Morris Bercov

Uit Wikipedia, de vrije encyclopedie

Maurice 'Morris' Bercov (ook wel 'Morrie' of 'Morry'), 21 maart 1904 - Vancouver,[1] 29 september 1966) was een Amerikaanse houtblazer in de jazz.[2]

Biografie[bewerken | brontekst bewerken]

Bercov speelde eind jaren 20 met de Original Wolverines rond Jimmy en Dick McPartland, hiermee maakte hij zijn eerste plaatopnames, voor Brunswick Records ("Sonny Boy“). In die tijd nam hij ook op met Charles Pierce, het orkest van Danny Altier (met o.a. Muggsy Spanier, Jess Stacy, George Wettling) en Louis Panico and His Orchestra. In de jaren 30 werkte hij in New York, in de jaren 50 was hij als studiomuzikant actief in Los Angeles. tevens werkte hij mee aan filmmuziek, o.a. voor The Desert Rats (film) (1953) en Around the World in Eighty Days (1956).
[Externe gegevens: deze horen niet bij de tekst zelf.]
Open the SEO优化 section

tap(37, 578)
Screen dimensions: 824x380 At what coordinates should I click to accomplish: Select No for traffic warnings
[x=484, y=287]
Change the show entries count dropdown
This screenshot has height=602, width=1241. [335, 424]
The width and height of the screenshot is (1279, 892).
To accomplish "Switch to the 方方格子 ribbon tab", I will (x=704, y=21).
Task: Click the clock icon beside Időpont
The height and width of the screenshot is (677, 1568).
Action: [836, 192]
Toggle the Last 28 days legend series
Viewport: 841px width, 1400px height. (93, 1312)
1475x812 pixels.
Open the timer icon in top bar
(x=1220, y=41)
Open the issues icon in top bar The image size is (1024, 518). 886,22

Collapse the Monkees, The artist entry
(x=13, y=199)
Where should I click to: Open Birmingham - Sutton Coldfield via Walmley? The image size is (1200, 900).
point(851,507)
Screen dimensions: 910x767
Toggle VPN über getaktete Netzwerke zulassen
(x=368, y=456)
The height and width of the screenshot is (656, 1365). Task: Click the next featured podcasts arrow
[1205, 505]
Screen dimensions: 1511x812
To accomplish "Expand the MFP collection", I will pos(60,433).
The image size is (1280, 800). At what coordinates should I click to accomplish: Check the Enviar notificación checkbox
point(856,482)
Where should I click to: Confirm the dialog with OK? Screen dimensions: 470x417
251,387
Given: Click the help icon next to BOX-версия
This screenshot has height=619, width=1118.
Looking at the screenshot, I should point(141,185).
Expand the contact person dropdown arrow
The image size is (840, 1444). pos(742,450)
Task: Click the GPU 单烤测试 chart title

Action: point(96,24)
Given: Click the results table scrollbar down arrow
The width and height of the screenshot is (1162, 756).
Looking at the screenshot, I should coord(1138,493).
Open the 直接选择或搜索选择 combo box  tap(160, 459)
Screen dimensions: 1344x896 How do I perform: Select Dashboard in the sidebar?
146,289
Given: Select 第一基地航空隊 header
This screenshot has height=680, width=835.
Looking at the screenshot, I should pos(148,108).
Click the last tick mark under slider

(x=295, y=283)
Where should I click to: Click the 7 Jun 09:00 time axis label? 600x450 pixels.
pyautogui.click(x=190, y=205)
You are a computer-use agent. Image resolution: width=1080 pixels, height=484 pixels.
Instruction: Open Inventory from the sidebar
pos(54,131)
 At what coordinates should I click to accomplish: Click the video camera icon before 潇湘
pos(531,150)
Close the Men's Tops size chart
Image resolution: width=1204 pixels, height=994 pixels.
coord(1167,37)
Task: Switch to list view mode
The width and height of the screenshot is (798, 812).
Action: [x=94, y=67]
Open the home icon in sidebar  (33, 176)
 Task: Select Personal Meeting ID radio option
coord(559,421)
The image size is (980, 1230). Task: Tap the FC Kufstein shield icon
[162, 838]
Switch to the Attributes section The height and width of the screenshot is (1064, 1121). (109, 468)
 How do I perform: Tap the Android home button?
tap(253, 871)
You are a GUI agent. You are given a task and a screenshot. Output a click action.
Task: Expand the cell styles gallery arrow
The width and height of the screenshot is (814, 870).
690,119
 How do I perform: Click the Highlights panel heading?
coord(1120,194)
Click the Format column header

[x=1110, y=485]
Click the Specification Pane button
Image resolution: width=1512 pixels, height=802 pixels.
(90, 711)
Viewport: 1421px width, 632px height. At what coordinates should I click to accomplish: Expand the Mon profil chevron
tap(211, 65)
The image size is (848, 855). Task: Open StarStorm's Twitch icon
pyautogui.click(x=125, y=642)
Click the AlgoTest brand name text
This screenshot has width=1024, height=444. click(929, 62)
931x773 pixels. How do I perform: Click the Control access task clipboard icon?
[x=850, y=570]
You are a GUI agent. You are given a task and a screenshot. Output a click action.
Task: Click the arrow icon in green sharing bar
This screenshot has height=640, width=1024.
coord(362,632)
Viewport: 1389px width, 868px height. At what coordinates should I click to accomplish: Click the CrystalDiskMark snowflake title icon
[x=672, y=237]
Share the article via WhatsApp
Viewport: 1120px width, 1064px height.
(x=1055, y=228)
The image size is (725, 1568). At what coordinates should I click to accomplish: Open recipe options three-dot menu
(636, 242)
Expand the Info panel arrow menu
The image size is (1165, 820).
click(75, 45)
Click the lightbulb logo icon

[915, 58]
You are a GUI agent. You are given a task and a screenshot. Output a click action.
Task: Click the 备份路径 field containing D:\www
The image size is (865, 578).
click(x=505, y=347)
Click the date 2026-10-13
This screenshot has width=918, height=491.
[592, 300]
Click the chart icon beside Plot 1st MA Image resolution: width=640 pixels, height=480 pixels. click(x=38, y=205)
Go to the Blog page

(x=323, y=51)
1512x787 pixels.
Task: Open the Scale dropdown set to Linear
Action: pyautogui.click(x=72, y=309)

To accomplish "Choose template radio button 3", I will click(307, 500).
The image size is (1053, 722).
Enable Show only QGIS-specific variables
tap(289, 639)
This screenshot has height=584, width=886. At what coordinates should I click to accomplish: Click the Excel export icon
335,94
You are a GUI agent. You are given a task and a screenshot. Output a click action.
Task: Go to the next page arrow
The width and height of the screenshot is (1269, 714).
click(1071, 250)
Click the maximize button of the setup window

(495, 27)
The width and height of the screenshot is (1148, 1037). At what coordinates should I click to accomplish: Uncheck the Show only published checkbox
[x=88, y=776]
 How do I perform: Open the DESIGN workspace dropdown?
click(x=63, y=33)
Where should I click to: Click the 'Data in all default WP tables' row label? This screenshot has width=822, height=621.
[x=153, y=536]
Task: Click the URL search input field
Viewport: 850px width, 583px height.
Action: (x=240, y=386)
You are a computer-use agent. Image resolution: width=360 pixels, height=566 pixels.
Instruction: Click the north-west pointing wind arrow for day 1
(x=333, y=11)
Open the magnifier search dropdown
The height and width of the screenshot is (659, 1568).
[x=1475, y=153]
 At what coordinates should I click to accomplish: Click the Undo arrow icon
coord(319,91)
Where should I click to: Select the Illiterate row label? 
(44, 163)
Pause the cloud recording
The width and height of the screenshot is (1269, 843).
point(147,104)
Hij werkte mee aan opnames voor Frank Sinatra (I'm Gonna Live Till I Die en Blues in the Night, 1958)[3] en was actief voor Louis Armstrong, in wiens orkest hij in 1950 optrad voor Bing Crosby's radioshow. Verder speelde hij in de orkesten van Red Nichols, Pete Rugolo, Alexander 'Sandy' Courage en (in 1958) Maxwell Davis (Tribute to Artie Shaw). In de jazz speelde hij tussen 1927 en 1958 mee op 14 opnamesessies.[4]

Tijdgenoot Tut Soper omschreef Bercov als een sarcastisch en moeilijk persoon. In muzikaal opzicht werd hij beïnvloed door Frank Teschemacher.